Hi,
I am trying to do some msa using R.
When I try to use clustaW and see my alignment it doesn't show anything. Is that because the file is too big and clustaW is still running? Is there any way to see the progress of the alignment if it is the case?
I am doing the following:
library(msa)
mySequenceFile <- system.file ("sequences", "allSequences.fasta", package ="msa")
mySequence <- readAAStringSet(mySequenceFile)
mySequence <- readDNAStringSet(mySequenceFile)
mySequences
myAlignment <- msa(mySequence, "ClustalW") myAlignment
Thanks
I left the PC running for about 20 minutes and it aligned everything. On the top it was showing R was running stuff and I didn't notice. I will try to align it with Muscle.
What should I use instead of clustaW for this type of sequences?
Thanks
You mean beside clustalo and muscle? Also, you didn't tell us what type of sequences you have.
It is a fasta file with multiple nucleotide https://www.ncbi.nlm.nih.gov/nuccore covid genomes (Humans, pangolins and bats)
File is here https://drive.google.com/file/d/1AsR5pSmgMOuBxAFrnE9OaGqVSuwLBqvp/view?usp=sharing
By type I actually meant size of sequences, so that may have been unclear.
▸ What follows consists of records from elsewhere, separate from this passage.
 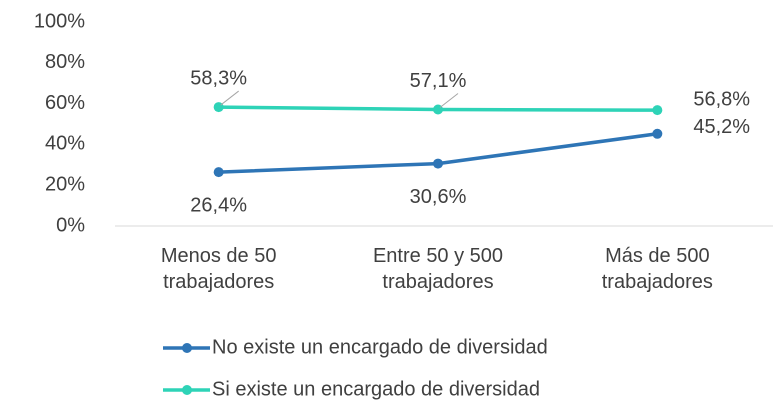 I want to click on data-label: 57,1%, so click(x=438, y=81).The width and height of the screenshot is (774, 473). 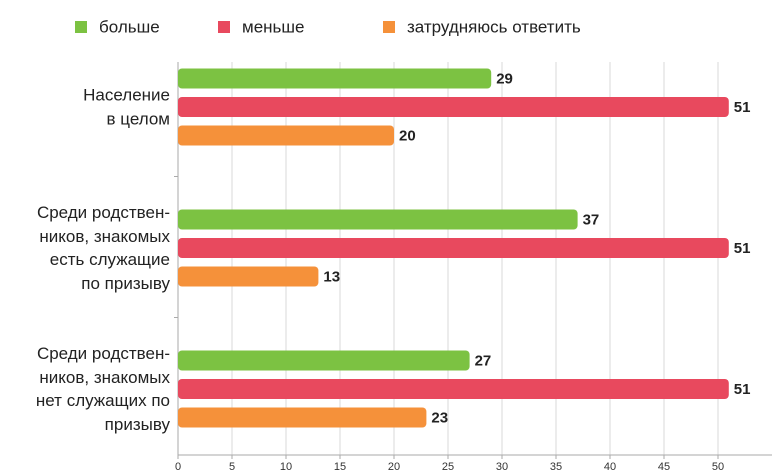 What do you see at coordinates (592, 220) in the screenshot?
I see `value-label: 37` at bounding box center [592, 220]. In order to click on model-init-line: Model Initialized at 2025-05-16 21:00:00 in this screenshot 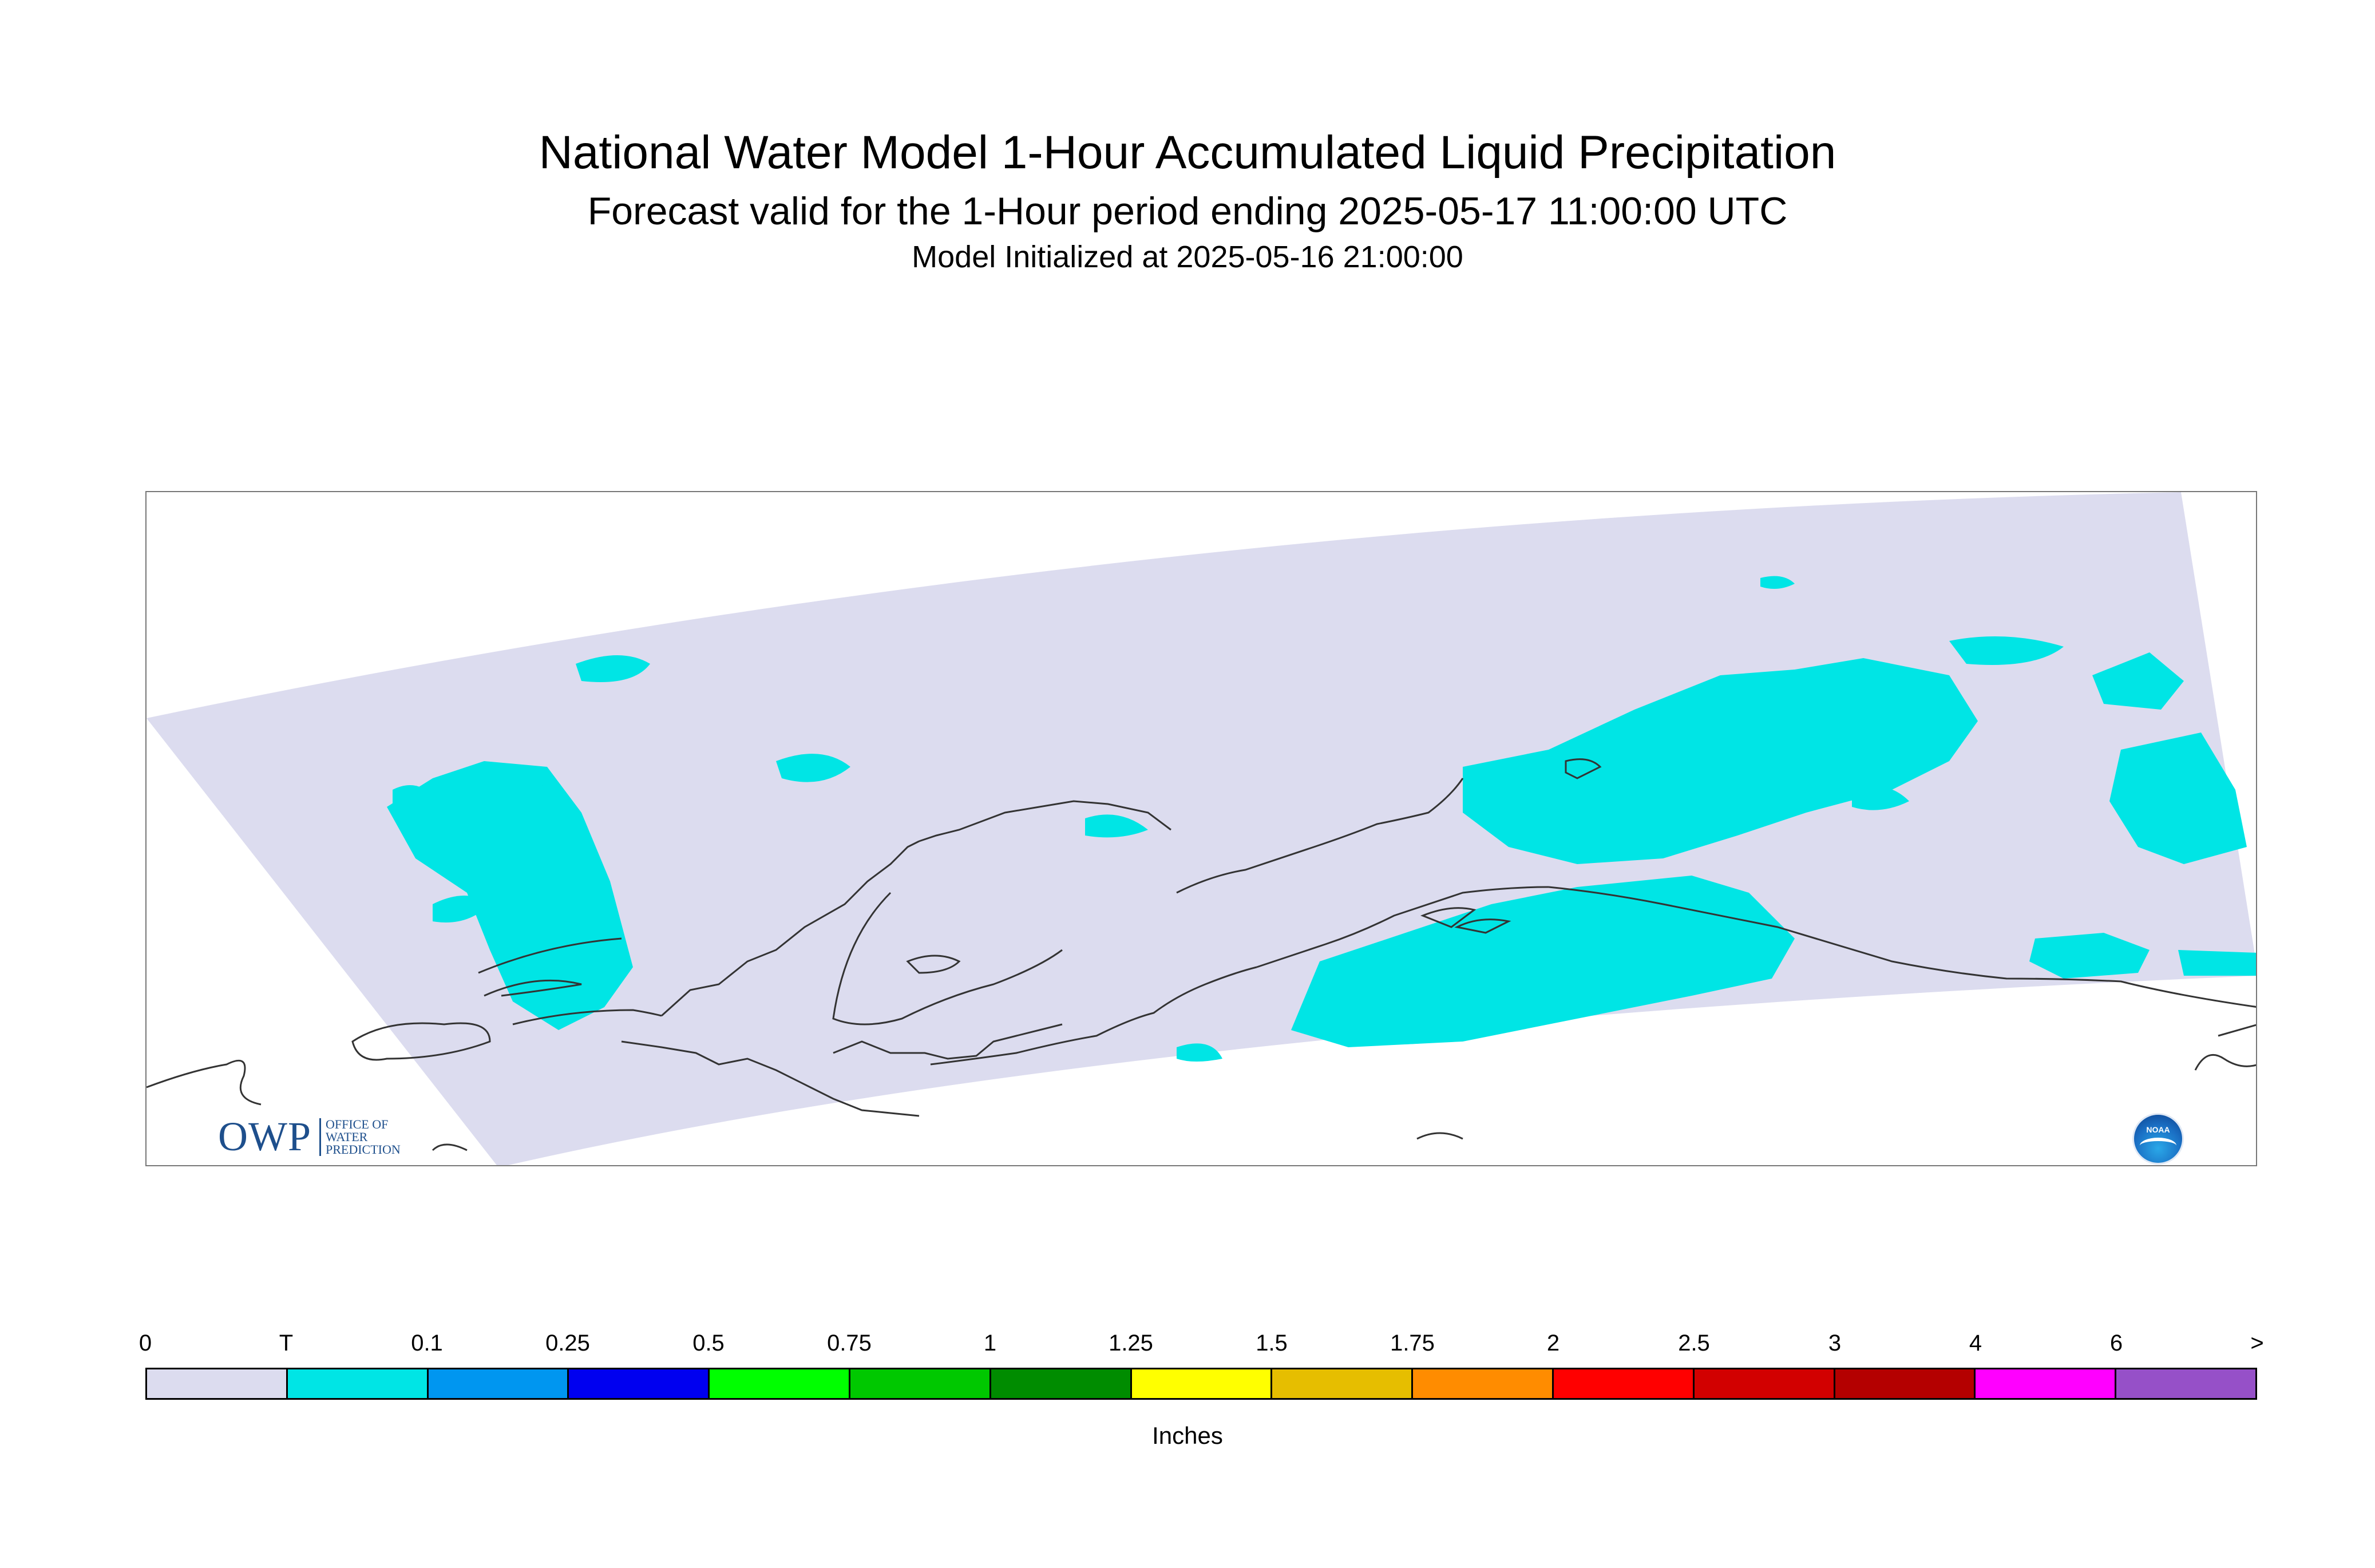, I will do `click(1188, 257)`.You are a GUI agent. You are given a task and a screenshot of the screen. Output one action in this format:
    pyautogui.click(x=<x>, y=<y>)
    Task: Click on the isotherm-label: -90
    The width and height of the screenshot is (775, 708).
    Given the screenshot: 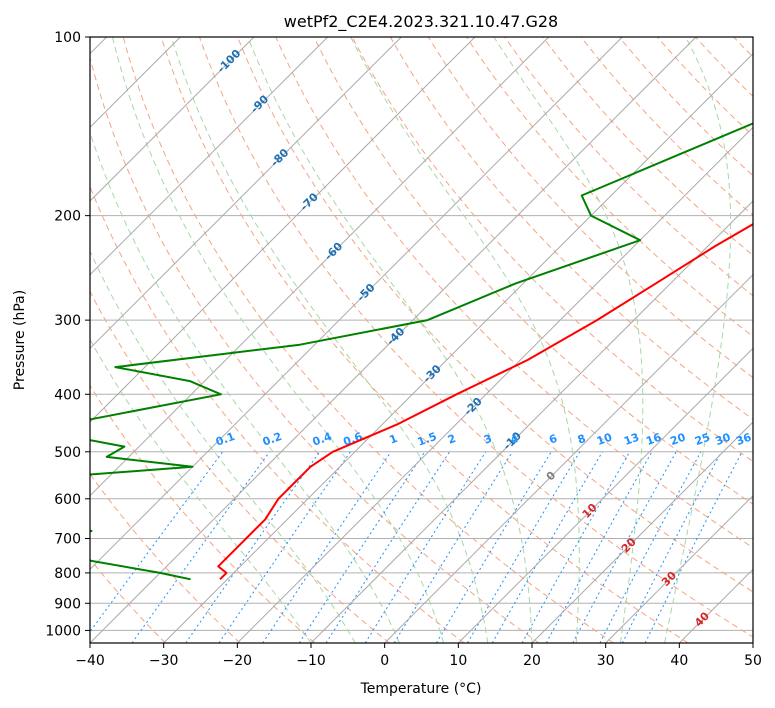 What is the action you would take?
    pyautogui.click(x=260, y=104)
As I indicated above, these programs are not meant for aligning very long sequences, and definitely not for aligning large genomes.
Also, I gave you two choices (clustalo and muscle) other than ClustalW. Either one should do a good job and be faster than ClustalW. Are you asking for other options?
Yes, as once I finished aligning everything and plotting trees the differences are quite significant if I do it on MEGA x R. Same genomes for the same fasta file.
Fasta file aligned using https://www.ebi.ac.uk/Tools/msa/clustalo/ + MEGA phylogenetic tree
By using R:
library(seqinr)
library(adegenet)
library(ape)
library(ggtree)
library(DECIPHER)
library(Biostrings)
library(viridis)
library(ggplot2)
library(msa)
mySequenceFile <- system.file ("sequences", "allSequences.fasta", package ="msa")
mySequence <- readDNAStringSet(mySequenceFile)
mySequence
myAlignment <- msa(mySequence, "ClustalOmega")
myAlignment
alignnment <- msaConvert(myAlignment, "seqinr::alignment")
distMatrix <- dist.alignment(alignnment, "similarity")
clustering <- hclust(distMatrix)
plot(clustering)
dendrogram <- as.dendrogram(clustering)
phylotree = as.phylo(clustering)
plot(phylotree, type="radial")
By using BLASTN with an extra sequence vs the all sequences file
Nevermind, I actually was being a bit silly and plotting the wrong thing. Managed to get the same tree for the aligned sequences after playing around the trees.